O'Neill found his grove in London, and after a short stint in Europe, followed by a return trip to Ireland for a course, he finally made it his business to pursue his dream of becoming a fashion designer in Paris.
“I had been working in Dublin for Ib Jorgensen, the man who made me fall in love with fashion as a child, and he told me I should be in Paris or Milan, so I took his advice and left for Milan shortly after,” said O’Neill.
“I tried to get a job with Valentino but I couldn’t get past the door, so when that failed I tried my hand at modeling. I had modeled in Ireland in the past, so I thought I’d get a job doing that at least.”
When Milan wasn’t churning out the jobs he decided to head for the French capital.

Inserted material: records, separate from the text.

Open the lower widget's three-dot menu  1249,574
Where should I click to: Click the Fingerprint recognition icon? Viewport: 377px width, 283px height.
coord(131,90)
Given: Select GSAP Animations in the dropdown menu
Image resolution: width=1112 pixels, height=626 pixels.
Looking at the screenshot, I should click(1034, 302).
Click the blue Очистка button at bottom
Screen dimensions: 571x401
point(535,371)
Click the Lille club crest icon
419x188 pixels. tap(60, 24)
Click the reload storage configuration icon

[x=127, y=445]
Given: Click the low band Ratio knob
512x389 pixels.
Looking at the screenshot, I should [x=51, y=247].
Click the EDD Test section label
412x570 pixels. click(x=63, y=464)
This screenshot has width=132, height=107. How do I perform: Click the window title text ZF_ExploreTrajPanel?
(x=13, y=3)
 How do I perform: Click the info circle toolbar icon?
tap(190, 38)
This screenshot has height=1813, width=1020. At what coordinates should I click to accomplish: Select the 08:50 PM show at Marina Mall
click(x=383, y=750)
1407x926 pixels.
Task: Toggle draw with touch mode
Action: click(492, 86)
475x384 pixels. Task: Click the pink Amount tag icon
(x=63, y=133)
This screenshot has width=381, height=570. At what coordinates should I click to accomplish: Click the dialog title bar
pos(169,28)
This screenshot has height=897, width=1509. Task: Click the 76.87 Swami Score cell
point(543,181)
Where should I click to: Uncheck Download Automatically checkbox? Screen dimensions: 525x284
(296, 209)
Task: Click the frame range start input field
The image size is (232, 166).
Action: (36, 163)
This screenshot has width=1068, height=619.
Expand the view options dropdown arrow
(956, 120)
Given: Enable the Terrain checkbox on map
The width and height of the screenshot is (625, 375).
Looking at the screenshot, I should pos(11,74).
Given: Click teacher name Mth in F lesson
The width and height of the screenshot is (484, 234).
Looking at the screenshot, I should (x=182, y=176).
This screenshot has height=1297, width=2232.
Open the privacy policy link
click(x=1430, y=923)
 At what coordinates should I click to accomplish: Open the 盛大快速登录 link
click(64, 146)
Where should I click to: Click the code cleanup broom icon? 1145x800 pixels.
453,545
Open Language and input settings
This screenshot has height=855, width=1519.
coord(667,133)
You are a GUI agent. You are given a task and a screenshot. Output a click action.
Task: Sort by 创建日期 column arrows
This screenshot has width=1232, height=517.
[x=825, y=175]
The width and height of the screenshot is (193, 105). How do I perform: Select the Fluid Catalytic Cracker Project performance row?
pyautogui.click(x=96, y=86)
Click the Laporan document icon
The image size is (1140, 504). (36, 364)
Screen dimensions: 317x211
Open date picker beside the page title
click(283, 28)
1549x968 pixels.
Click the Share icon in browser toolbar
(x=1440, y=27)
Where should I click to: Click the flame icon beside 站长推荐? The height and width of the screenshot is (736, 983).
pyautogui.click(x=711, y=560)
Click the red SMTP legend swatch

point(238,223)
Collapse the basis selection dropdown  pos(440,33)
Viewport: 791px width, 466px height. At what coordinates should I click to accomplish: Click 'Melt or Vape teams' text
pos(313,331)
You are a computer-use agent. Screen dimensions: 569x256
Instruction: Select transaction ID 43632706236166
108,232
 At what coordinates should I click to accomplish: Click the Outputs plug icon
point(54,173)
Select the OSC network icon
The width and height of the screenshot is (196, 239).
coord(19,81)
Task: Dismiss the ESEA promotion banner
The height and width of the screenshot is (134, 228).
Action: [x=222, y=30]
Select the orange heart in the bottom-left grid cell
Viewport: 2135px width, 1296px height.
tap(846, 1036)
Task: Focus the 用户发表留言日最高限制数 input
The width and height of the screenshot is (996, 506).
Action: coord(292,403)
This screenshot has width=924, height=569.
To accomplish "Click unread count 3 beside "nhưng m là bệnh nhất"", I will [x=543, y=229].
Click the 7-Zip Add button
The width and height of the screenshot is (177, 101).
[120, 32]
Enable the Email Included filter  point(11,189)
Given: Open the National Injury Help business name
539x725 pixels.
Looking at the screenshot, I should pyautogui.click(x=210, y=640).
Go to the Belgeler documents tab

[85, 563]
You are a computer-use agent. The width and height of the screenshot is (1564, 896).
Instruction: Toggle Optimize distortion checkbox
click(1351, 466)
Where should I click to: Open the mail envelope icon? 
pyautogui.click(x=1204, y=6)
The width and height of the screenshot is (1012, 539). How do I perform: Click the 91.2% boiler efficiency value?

“I arrived in Paris with no money. I was broke. I stayed in a youth hostel and called Mom and Dad to send me some money.”
Things went from bad to worse. “I had to take a job in McDonald’s to pay the bills,” he admitted.
Ironically O’Neill, who once represented Ireland at the Culinary Olympics, had “no idea how to make a hamburger, can you believe that!”
O’Neill lasted two weeks at the fast food chain, and within a few months was on the road he set out to take in the first place.
“Through working in an American restaurant I met someone who got me a job for Christian Lacroix,” said O’Neill, referring to the famous French couture designer.
And so began his path in the fashion industry. Considering the possibility of trying his hand at fashion in New York, O’Neill applied for a Morrison visa and was successful.
He moved to the Big Apple in 1993 and was quick to make a name for himself. His French partner, Pascal, followed him over, and today the couple reside in Bay Ridge, Brooklyn.
After successful stints with the designer Carmen Marc Valvo and the A-list label Badgley Mischka, O’Neill is now the creative director for Theia.
When O’Neill met the Irish Voice he was busy with his team at Theia preparing the fall 2011 collection for preview. A buyer from Saks Fifth Avenue was viewing pieces from the collections.
When the appointment came to a close the Irish Voice was given a private tour of the racks of Celtic inspired dresses soon to be worn by all New York fashionistas.
Speaking about the inspiration behind his fall 2011 collection, O’Neill said he was motivated by the Book of Kells, an illuminated manuscript of the four gospels, created by Celtic monks in 800 AD.
“After seeing The Secret of Kells (an animated feature film nominated for an Oscar last year) I fell it love with it. It brought me immediately back to my passion for the Book of Kells when I was initially studying fashion,” explains the designer.
O’Neill’s upcoming fall collection includes classically cut dresses that incorporate the decorative swirls, Celtic knots and interlacing patterns that adorn the parchment pages of Ireland’s finest national treasure.
“I wanted to incorporate my Irish roots. We have an amazing heritage and I’m proud of that, and I want to share that with people,” said O’Neill.
Each of O’Neill’s creations have their own tales. A signature cocktail dress tells the story of Newgrange (a prehistoric monument located in Co. Meath). The dress has subtle spirals mimicking the spirals etched into the stone.
“When people hear the story of Newgrange and how old it is they are amazed,” he said.
“No one has explored our heritage in the world of fashion, so now is my time.”
O’Neill gets home twice a year. His parents run O’Neill’s bed and breakfast, which overlooks the Atlantic Ocean in Ballyheigue. (www.bedandbreakfastkerry.com)
“I love going back every year. The place is always the way I remember it,” he said.
O’Neill has become a mini-celebrity in his village. The local school was recently conducting a talk on entrepreneurs, and O’Neill’s success in the fashion world was highlighted.
“Apparently there was a picture of Bill Gates and ME on the wall,” he laughed.
Although Bening didn’t wear O’Neill’s evening gown for her Oscar appearance, he knows that achieving his ultimate goal of growing his brand is within reach.
“For now my focus will be to have my own runway show at Fashion Week in New York this year,” he said.
“It’s all go but I’m thoroughly enjoying it.”